■ TASK DETAILS: Scan the material below for the string "Manastir", and copy every line where it shows up.

■ SUPPLIED ENTRIES:
++++++++

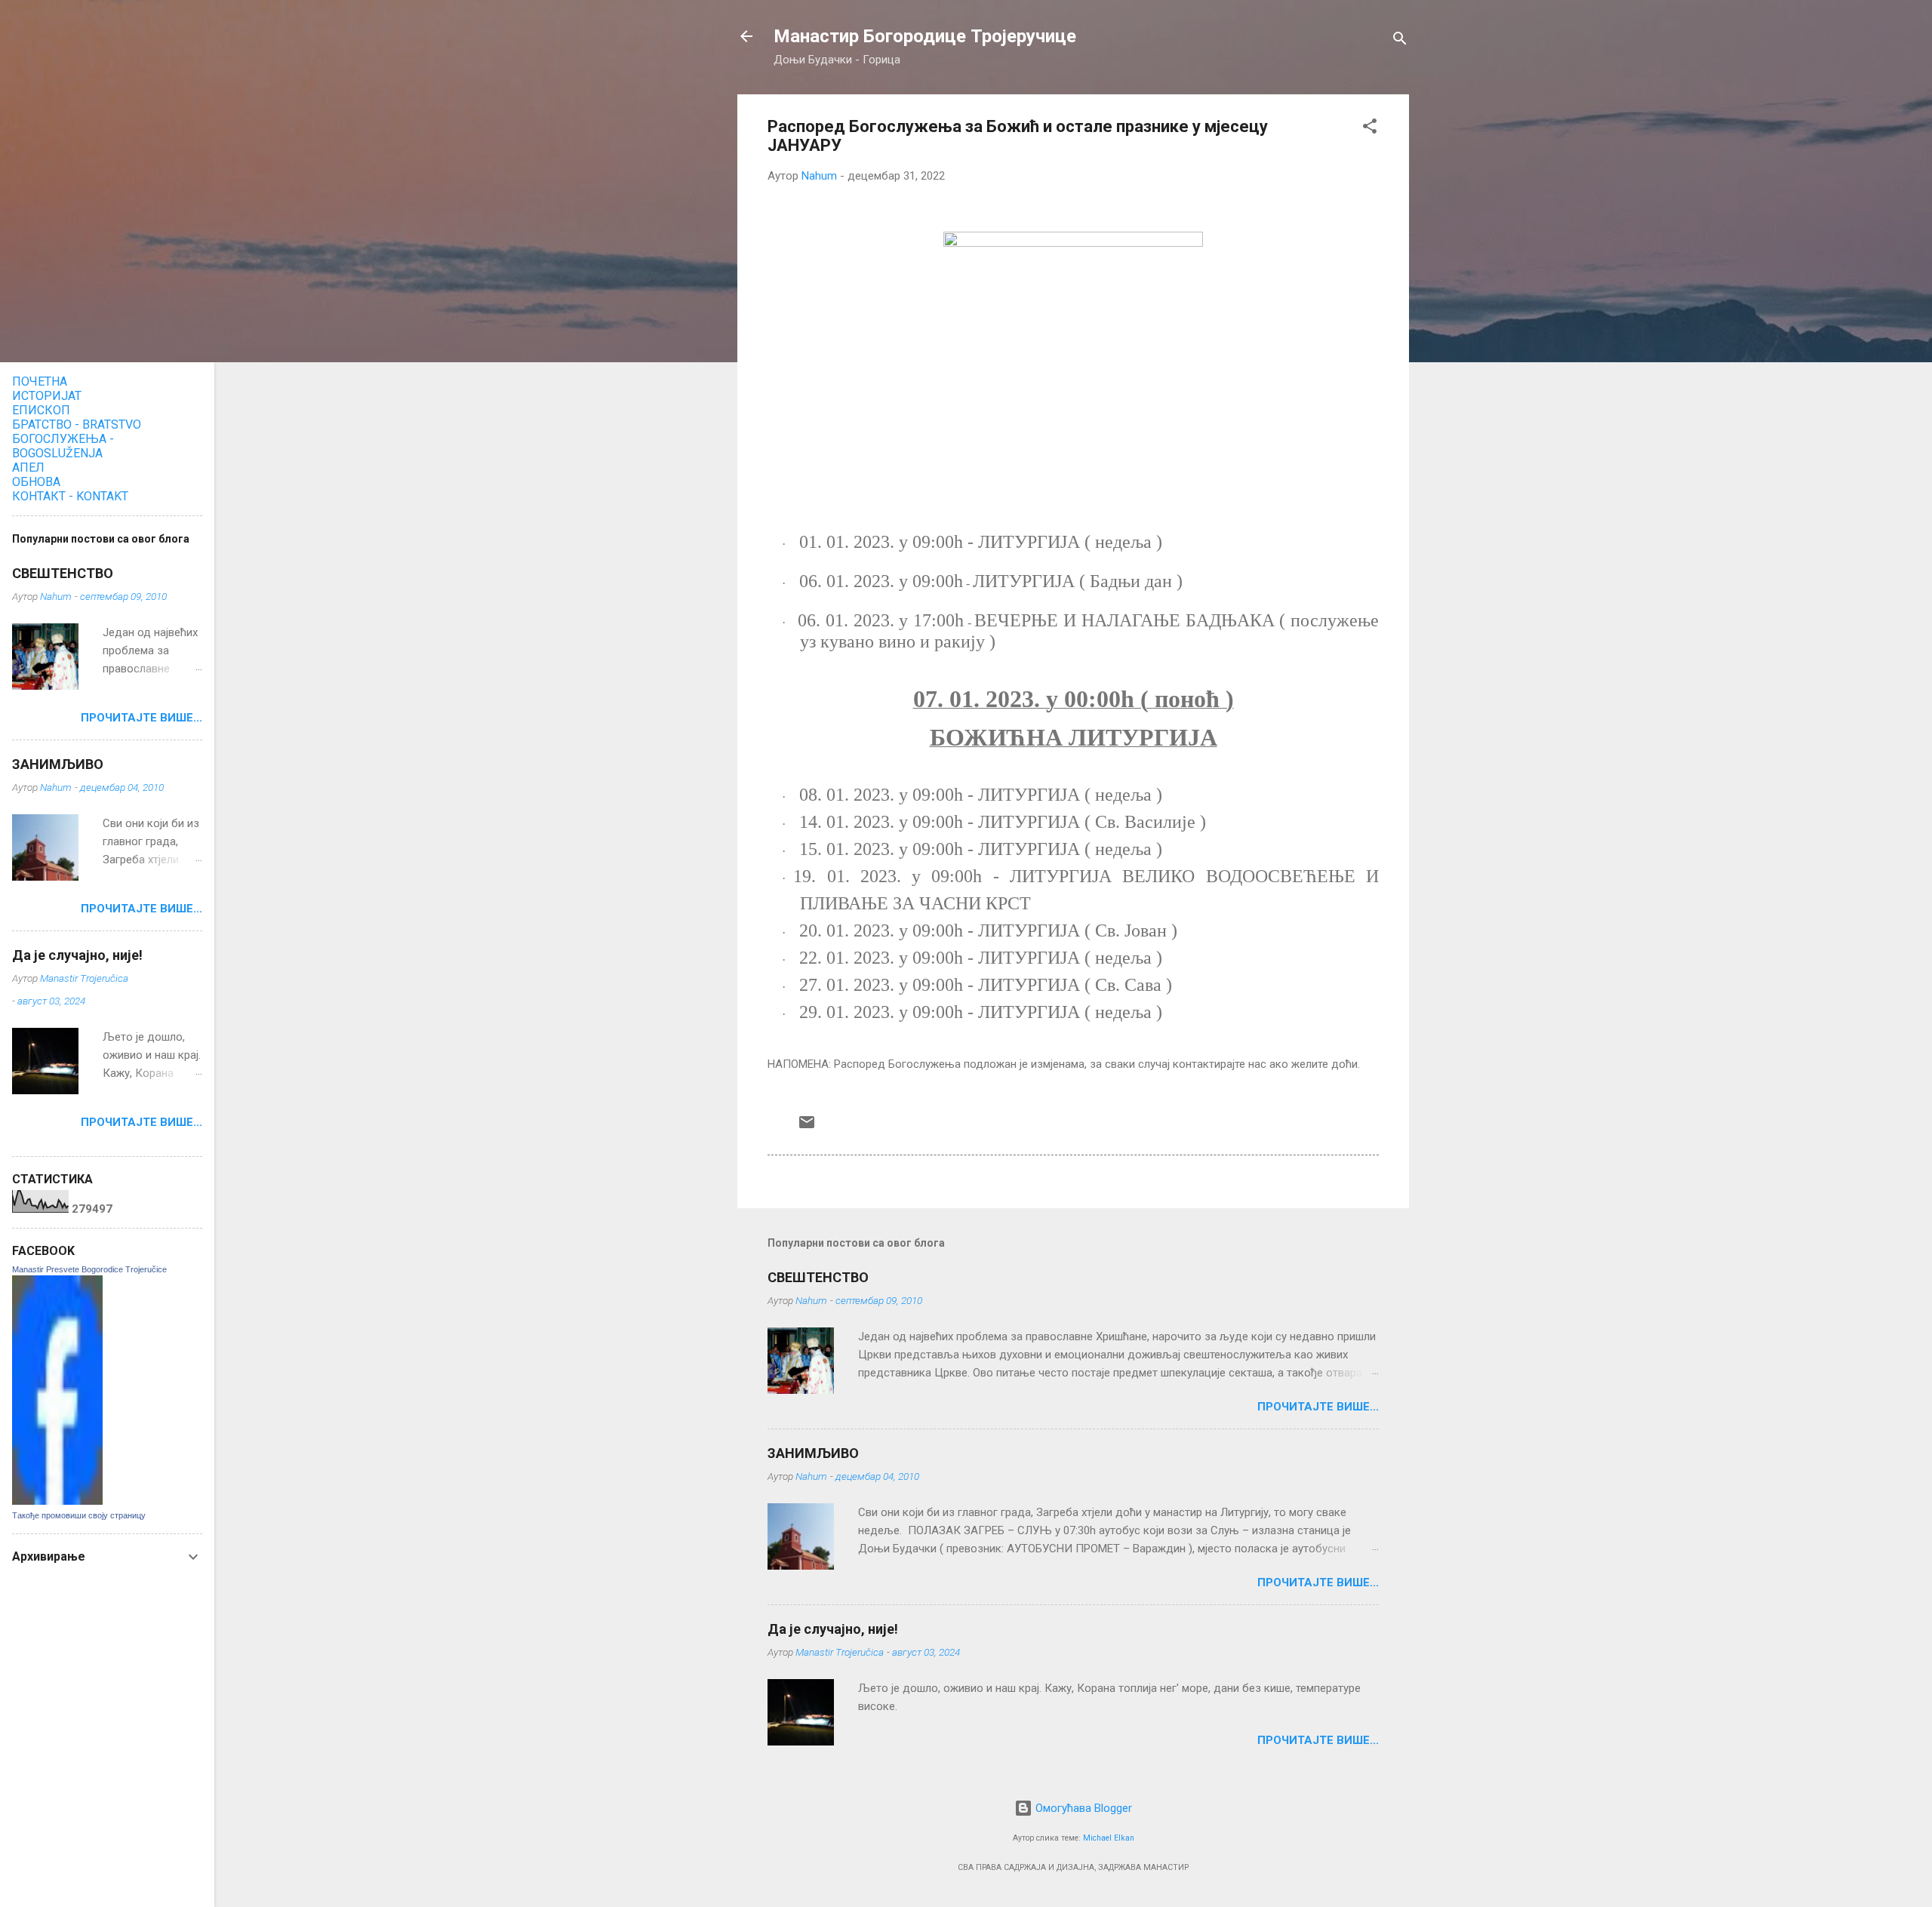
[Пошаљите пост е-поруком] (807, 1127)
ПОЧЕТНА (39, 381)
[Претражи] (1400, 41)
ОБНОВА (36, 482)
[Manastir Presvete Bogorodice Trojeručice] (57, 1501)
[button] (1370, 128)
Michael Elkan (1108, 1838)
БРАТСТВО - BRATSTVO (76, 424)
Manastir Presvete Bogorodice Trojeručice (89, 1269)
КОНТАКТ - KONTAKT (70, 496)
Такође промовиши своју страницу (79, 1515)
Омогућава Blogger (1082, 1808)
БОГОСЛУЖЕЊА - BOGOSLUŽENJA (63, 446)
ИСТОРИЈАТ (47, 396)
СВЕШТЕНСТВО (818, 1277)
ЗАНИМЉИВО (813, 1453)
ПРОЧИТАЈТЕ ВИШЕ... (1318, 1406)
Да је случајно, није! (833, 1629)
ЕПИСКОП (41, 410)
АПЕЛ (28, 467)
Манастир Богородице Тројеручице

++++++++

■ WRITTEN ANSWER:
[Manastir Presvete Bogorodice Trojeručice] (57, 1501)
Manastir Presvete Bogorodice Trojeručice (89, 1269)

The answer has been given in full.